Retrato analítico de Deus

Resenha de “A psicanálise e o religioso – Freud, Jung, Lacan”, de Philippe Julien, Zahar, Rio, 2010

A perda de referenciais estáveis trazida pela modernidade faz com que a psicanálise e a religião sejam procuradas como meios de reencontrar o sentido perdido.

Em seu livro, Philippe Julien procura estabelecer as aproximações e diferenças entre estes dois campos, a partir da visão de Freud, Jung e Lacan.

Freud visa mostrar as raízes inconscientes universais que alimentam a necessidade da religião.

A Psicanálise e o Religioso

Ela decorre da vivência de desamparo da criança, que, exposta a todos os perigos e incapaz de se defender contra eles, necessita da proteção e do amor de seus pais para sobreviver. As religiões decorrem da permanência no inconsciente do desejo infantil de proteção por parte de um pai todo-poderoso. Elas são uma criação do homem, não uma revelação divina.

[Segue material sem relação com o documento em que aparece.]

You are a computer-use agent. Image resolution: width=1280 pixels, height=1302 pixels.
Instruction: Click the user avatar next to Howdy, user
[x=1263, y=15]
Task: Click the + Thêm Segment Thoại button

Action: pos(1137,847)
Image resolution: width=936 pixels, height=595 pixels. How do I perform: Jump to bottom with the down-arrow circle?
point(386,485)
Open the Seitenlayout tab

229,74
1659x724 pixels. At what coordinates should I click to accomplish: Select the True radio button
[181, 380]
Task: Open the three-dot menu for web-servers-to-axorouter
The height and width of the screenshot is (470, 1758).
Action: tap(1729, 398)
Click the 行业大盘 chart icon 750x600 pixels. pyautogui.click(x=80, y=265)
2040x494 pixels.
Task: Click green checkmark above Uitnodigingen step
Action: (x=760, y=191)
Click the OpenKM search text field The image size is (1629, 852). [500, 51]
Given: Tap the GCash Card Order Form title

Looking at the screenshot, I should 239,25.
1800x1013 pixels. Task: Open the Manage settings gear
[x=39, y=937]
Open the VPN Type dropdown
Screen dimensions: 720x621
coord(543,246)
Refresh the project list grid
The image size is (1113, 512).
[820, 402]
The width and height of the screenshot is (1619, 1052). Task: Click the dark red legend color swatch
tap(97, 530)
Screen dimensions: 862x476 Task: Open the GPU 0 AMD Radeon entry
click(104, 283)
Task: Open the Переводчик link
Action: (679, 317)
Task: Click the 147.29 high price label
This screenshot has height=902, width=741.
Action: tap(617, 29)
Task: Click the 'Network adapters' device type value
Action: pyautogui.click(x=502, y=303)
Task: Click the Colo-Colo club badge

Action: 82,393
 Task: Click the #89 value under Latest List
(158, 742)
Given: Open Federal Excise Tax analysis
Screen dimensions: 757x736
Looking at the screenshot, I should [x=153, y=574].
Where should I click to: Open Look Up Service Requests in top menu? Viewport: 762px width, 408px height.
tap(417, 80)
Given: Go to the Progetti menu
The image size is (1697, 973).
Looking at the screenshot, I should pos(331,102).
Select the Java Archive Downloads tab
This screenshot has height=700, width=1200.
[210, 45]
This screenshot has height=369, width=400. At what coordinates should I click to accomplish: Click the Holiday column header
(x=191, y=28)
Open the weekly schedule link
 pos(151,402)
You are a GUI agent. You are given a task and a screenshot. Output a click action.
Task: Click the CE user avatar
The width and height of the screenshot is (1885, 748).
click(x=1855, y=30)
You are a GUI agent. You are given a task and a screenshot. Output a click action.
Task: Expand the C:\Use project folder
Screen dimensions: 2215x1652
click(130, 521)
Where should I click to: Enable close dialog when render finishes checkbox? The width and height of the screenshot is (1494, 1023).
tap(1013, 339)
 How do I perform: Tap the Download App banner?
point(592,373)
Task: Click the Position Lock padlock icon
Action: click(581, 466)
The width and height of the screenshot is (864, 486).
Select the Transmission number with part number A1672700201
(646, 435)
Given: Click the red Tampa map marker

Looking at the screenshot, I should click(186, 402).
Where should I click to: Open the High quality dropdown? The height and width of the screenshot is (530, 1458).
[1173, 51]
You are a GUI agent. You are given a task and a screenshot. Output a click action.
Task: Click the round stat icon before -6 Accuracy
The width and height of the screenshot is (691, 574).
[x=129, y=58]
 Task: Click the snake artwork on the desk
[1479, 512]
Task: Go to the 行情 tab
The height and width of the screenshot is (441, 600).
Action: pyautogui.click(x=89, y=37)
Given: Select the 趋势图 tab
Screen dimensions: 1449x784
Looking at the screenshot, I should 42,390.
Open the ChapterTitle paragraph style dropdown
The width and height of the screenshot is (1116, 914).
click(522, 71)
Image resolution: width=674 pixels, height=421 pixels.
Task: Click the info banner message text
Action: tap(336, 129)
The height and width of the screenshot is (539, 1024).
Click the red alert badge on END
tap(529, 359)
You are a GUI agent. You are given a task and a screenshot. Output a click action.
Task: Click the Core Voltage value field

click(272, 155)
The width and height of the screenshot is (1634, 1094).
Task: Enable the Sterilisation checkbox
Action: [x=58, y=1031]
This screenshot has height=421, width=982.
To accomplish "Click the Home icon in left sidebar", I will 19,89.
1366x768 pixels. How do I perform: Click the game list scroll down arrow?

Julien pensa que esta interpretação de Freud seria aplicável às religiões mais arcaicas e pagãs nas quais prevalecem deuses onipotentes, não se adequando ao judeu-cristianismo. Como um avanço frente àquelas, o judaísmo teria exercido uma dessacralização do mundo, ao abolir as imagens e representações visuais de Deus, restringindo-o à palavra, à linguagem. Por sua vez, o cristianismo teria ido mais além, ao encenar a morte de Deus na figura de Cristo, dando margem à concepção de um deus não mais onipotente e sim exposto a vicissitudes e fragilidades humanas, ou ainda, rompendo definitivamente a distância entre deuses e homens, na medida em que o Espírito Santo encontrar-se-ia entre nós.

Para Julien, a psicanálise e religião cristã afirmam a morte do pai (deus) todo-poderoso e falam da necessidade de elaborar o luto. Mas divergem na forma como se faria este luto, divergência que transparece nas posições de Jung e Lacan.

Jung, em completa oposição a Freud, entende a modernidade como um recalcamento da religiosidade, tida como evidência do sagrado criado por Deus no psiquismo humano. Lacan, por sua vez, vê a modernidade como um desdobramento do Iluminismo, que a psicanálise deve desenvolver à sua maneira.

O pequeno mas denso livro de Philippe Julien não é para leigos. Como para justificar sua complexidade, o autor lembra o que Freud disse em “A questão da análise leiga”, texto no qual defendia a idéia de que para exercer a profissão o psicanalista não precisava ser médico: “Freud demonstra que, diferentemente da medicina, o ensino analítico envolve história da civilização, mitologia, psicologia das religiões e literatura. Sem uma boa orientação nesses campos, o analista não consegue entender grande parte do material que a ele se apresenta”.